** Opening WORKING DATA block **
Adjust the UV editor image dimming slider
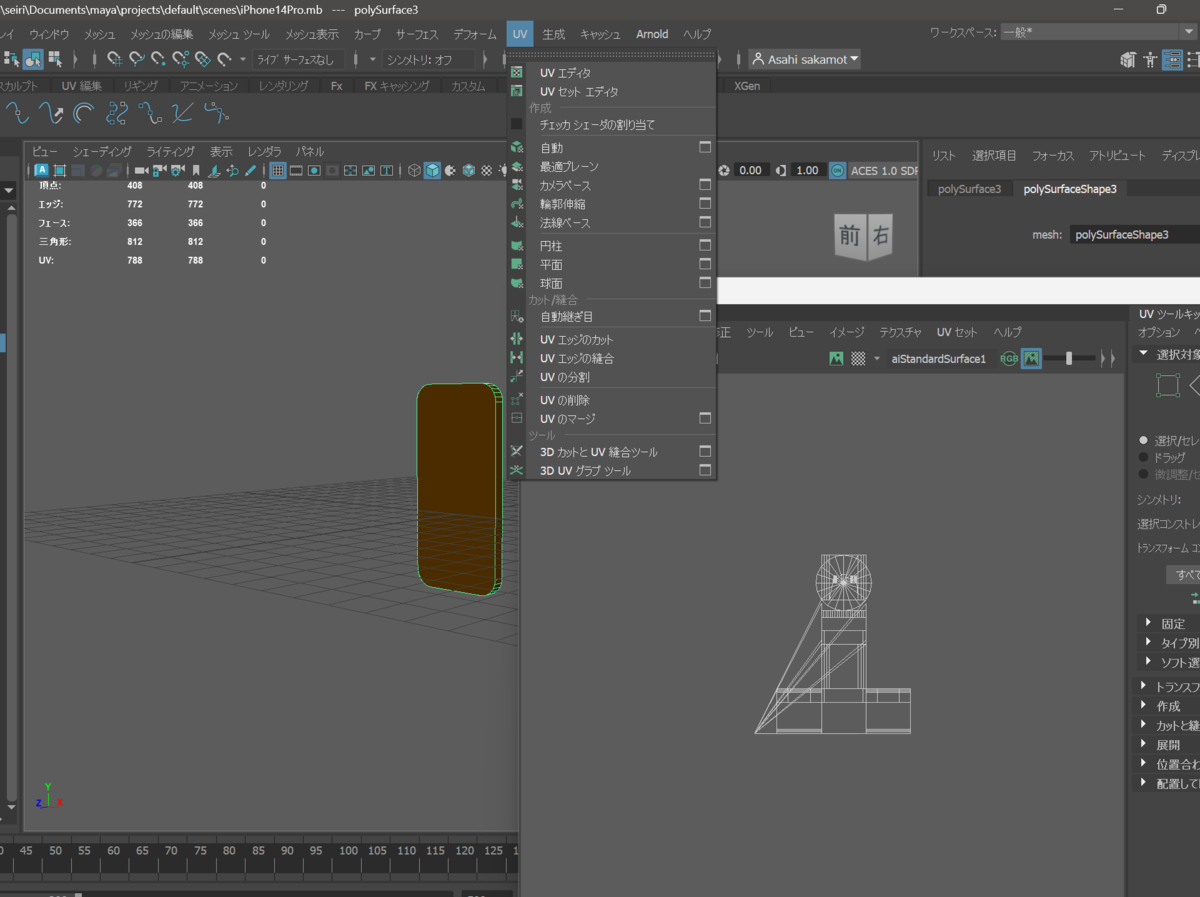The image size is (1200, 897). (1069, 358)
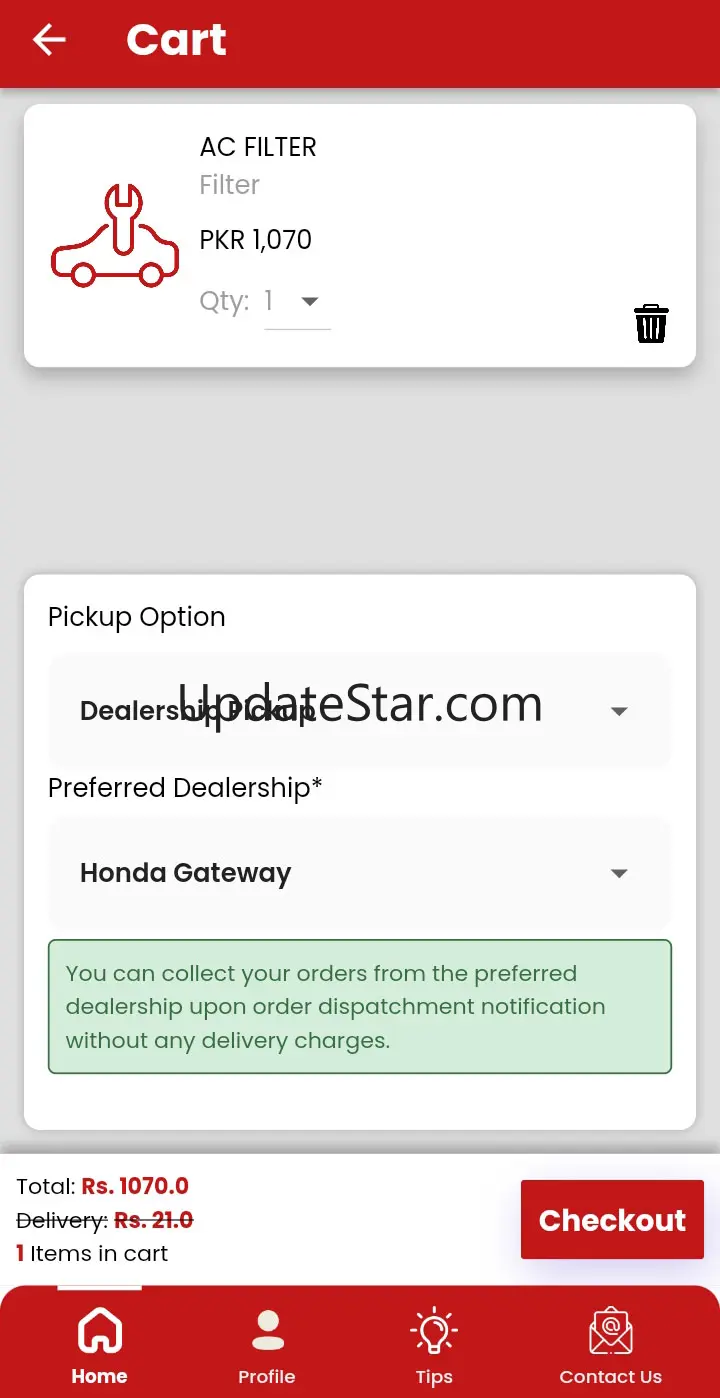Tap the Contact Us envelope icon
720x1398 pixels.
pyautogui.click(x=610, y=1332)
** Closing WORKING DATA block **
** Opening WORKING DATA block **
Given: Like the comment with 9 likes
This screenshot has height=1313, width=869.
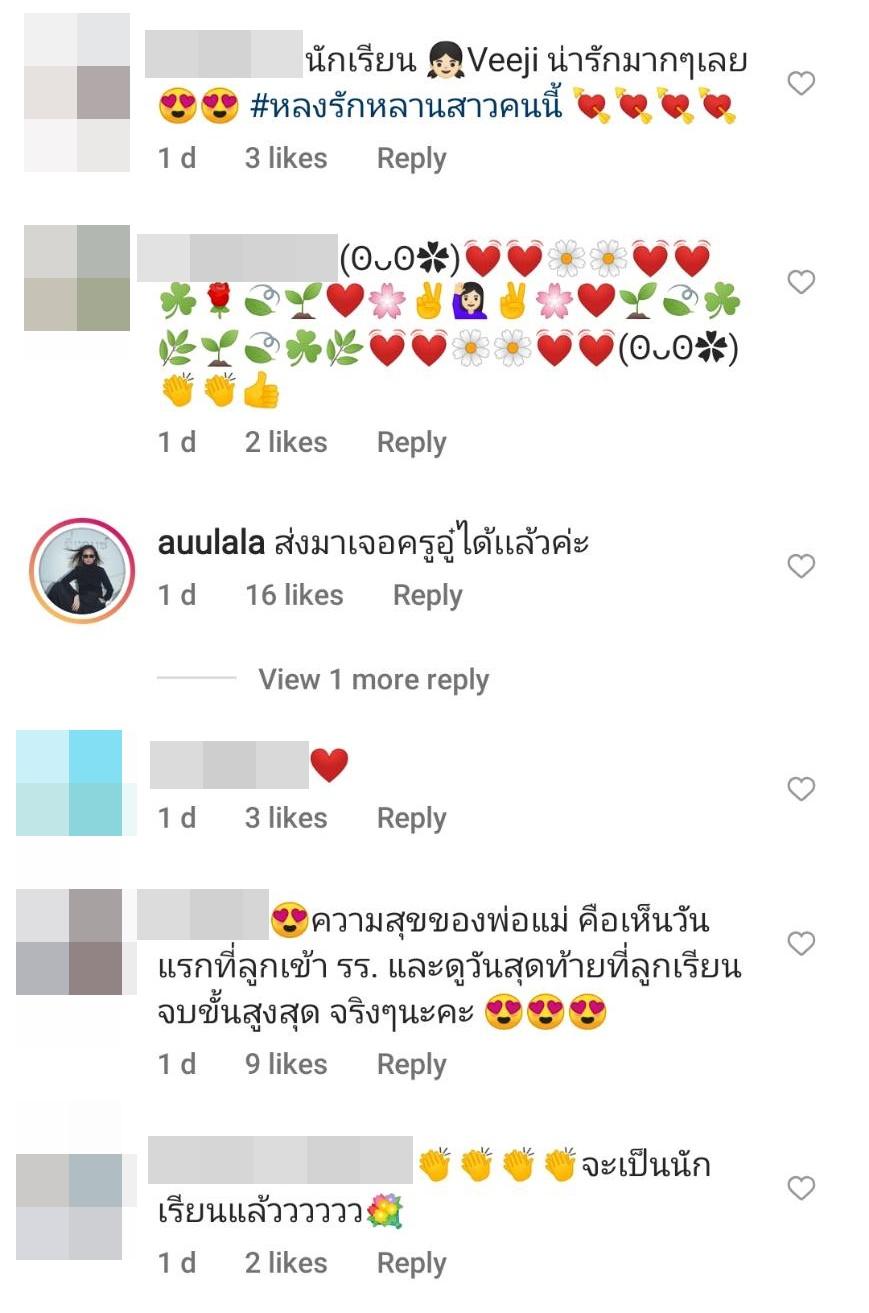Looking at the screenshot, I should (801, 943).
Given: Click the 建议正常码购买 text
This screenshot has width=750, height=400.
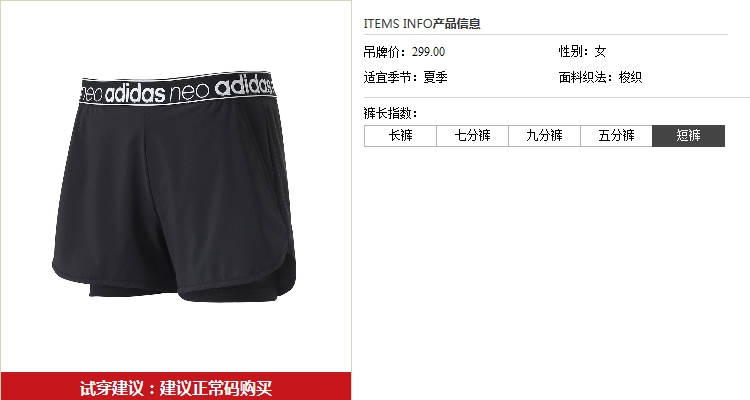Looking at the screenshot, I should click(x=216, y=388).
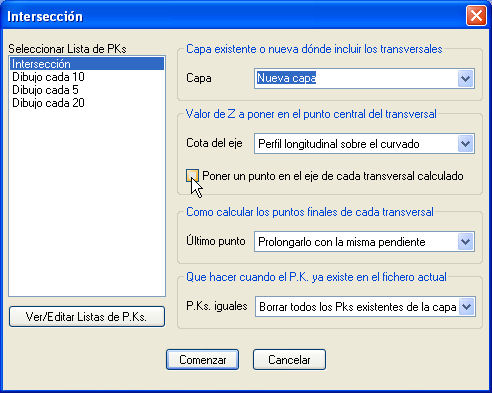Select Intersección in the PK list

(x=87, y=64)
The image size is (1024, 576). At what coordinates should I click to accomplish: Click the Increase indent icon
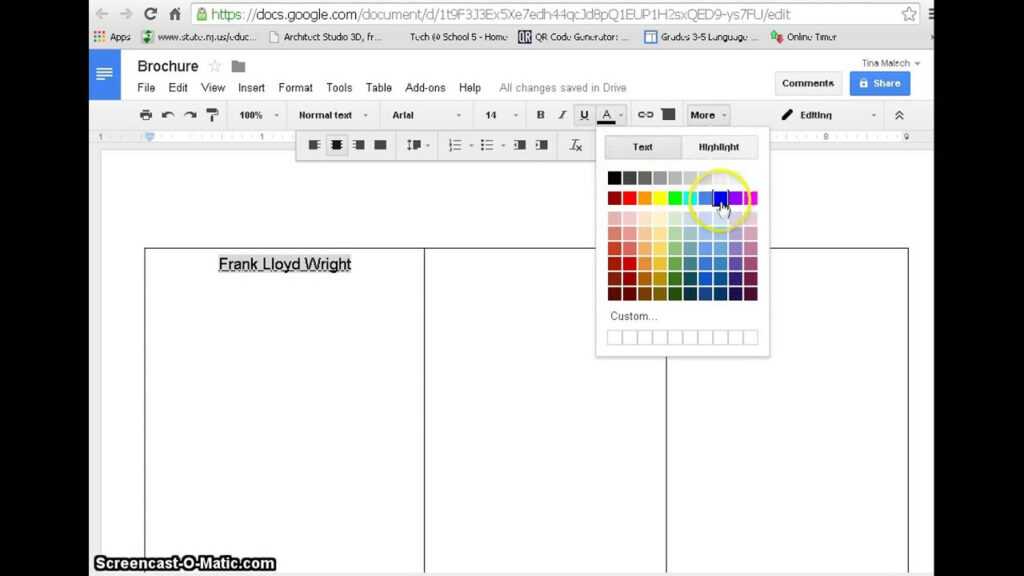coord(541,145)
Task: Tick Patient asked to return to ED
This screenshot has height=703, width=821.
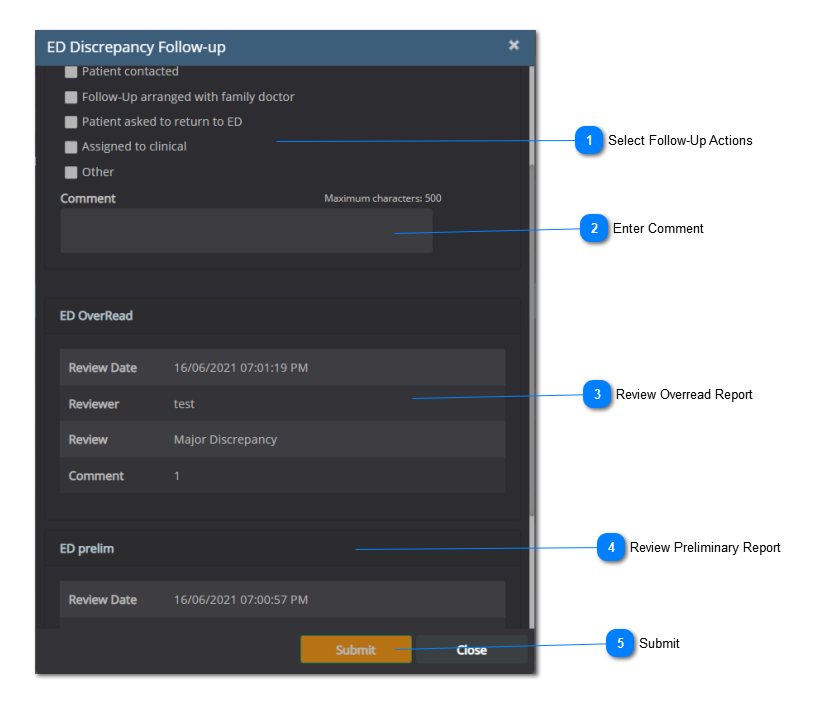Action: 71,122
** Closing WORKING DATA block **
[EXERCISE BRIEF] Your task is to show every line of the listing above containing "Given".

[RESPONSE TO THE EXERCISE]
Given: Like the comment with 9 likes
Given: Click the 建议正常码购买 text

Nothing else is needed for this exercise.